> Exercise:
Reproduce word for word every line from the one containing "Task: Click help" through the one containing "749x1102 pixels.", including both of those lines, and omit the pictures from your answer.

> Data for this exercise:

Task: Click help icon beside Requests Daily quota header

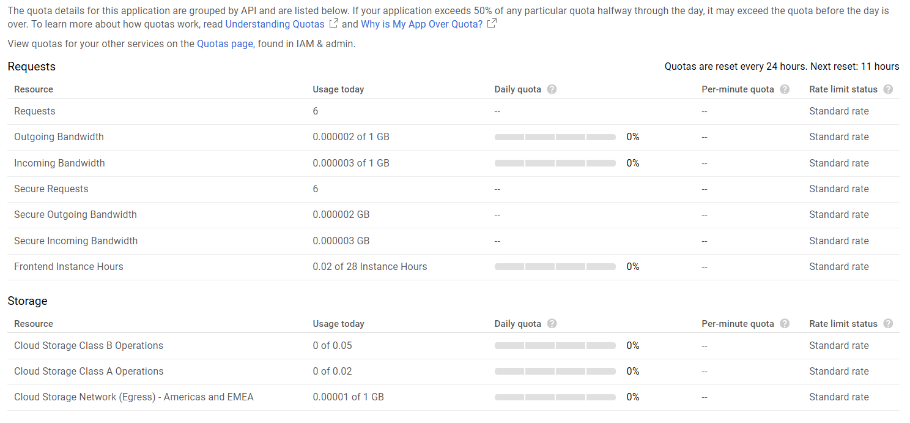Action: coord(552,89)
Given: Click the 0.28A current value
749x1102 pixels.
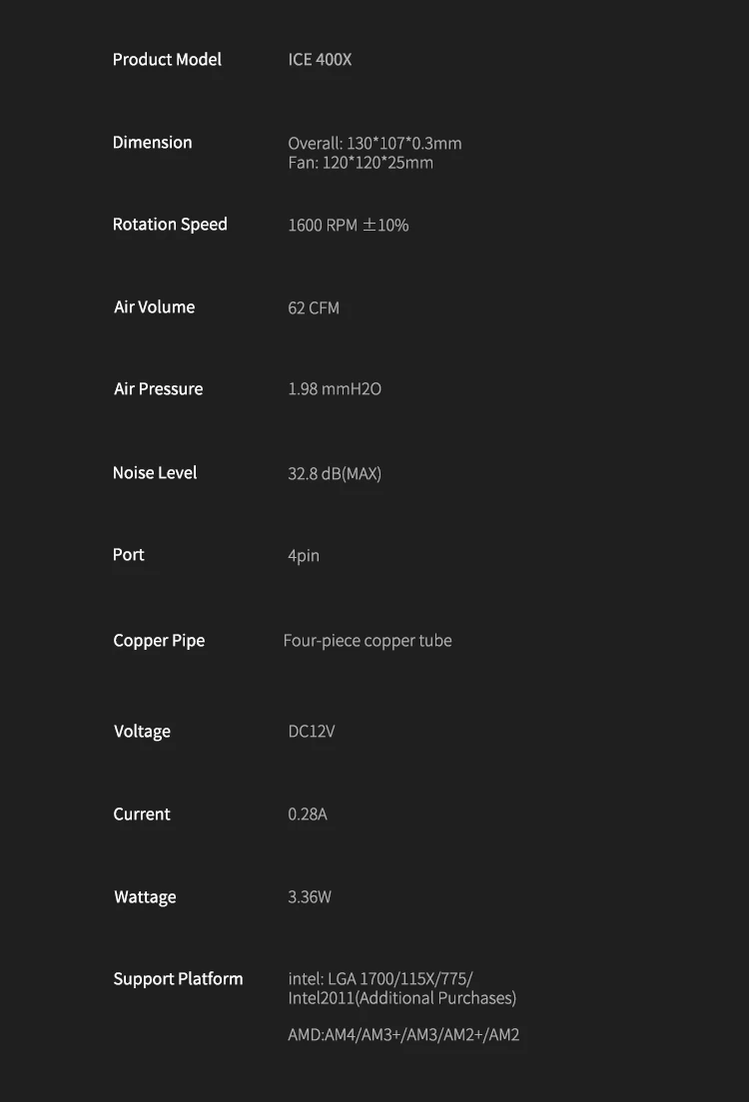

--

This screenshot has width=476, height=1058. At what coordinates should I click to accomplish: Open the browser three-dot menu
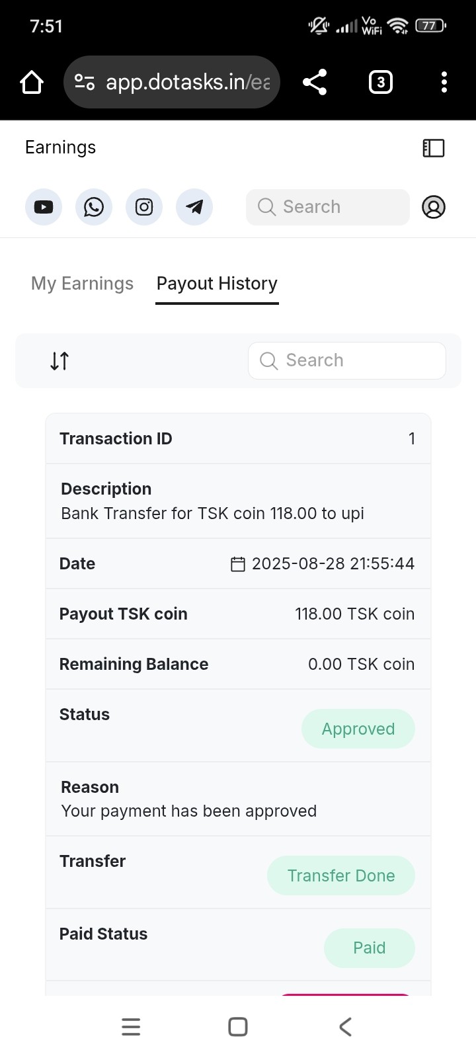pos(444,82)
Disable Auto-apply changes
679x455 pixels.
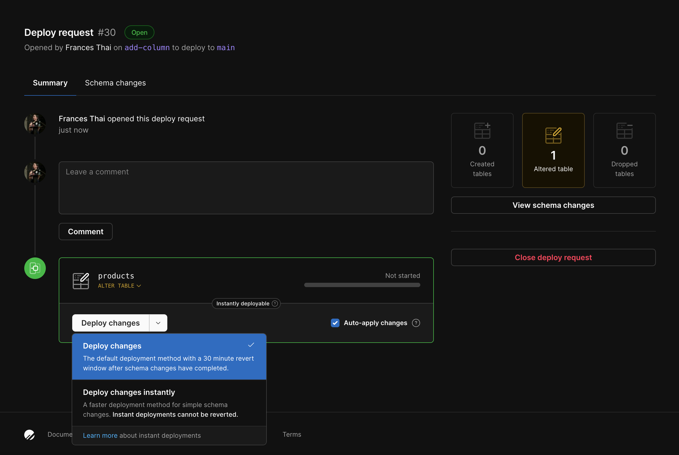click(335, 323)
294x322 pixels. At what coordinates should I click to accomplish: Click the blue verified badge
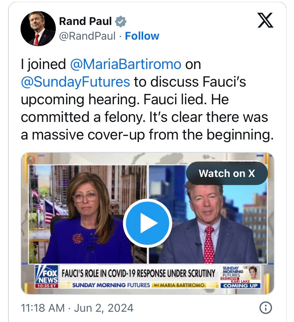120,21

> Task response:
Task: Click help icon beside Requests Daily quota header

Action: coord(552,89)
Given: Click the 0.28A current value
749x1102 pixels.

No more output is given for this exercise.